A little background: I came to Fort Wayne in 1998 from Massachusetts where I had lived in two college towns (although not simultaneously) for about 12 years.

College towns in western Massachusetts are not big on ostentatious holiday observances. A bystander or driver-by who likes to see Christmas lights on houses is hard-pressed to find examples of that holiday custom. I think I got five trick-or-treaters the entire time I lived there.

In the college towns of western Massachusetts, some people would rather be seen publically protesting a holiday (Columbus Day, especially) than be seen publicly embracing the trappings of one.

It wasn’t long after my arrival in Fort Wayne that I realized how different the Summit City is in this regard.

All holidays are loved unconditionally in Fort Wayne and each is celebrated to the hilt.

The first two neighborhoods I lived in here were Waynedale and Oakdale. Before I moved to Southwood Park in September of 2013, I thought I’d experienced the height of Hoosier Halloween hysteria.

But nothing could have prepared me for the way Halloween had achieved its quintessence in Southwood Park.

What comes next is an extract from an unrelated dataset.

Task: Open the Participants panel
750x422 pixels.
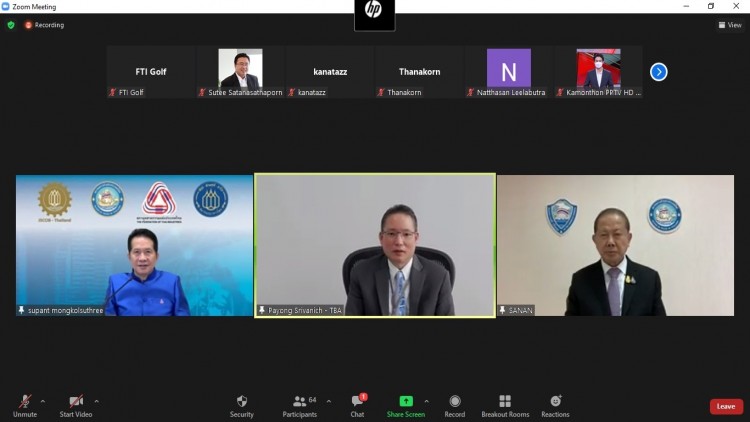Action: (300, 406)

In Southwood Park, Halloween is like a block party that goes on for blocks and blocks.

It’s a blocks party.

Some homeowners transform their front yards into theme park-style attractions. Others haul out their grills and their coolers.

If you are a parent who looks hungry or thirsty or otherwise unfulfilled in life, you can expect to be offered a beer or a brat.

Diabolically decorated cars cruise around. Adults tend to be as extravagantly costumed as the kids.

There are moments you can look up and look around at seas of people in every direction.

It’s nuts in the best sense of the word.

It goes without saying that many of the families that participate in all this come from outside Southwood Park.

Some neighborhood residents are annoyed by that aspect of things. Some, like myself, adopt a “more-equals-merrier” mindset.

A Southwood Park Halloween isn’t for everybody. There are those of us who do not care to “look up and look around at seas of people in every direction.”

I get it and I respect it.

As for me, I didn’t really understand the adult appeal of Halloween until I moved here.

Halloween in Southwood Park is an annual opportunity for me to be comprehensively neighborly.

It’s like a town hall meeting – minus zoning squabbles, plus plastic fangs.

And it’s one of my favorite nights of the year.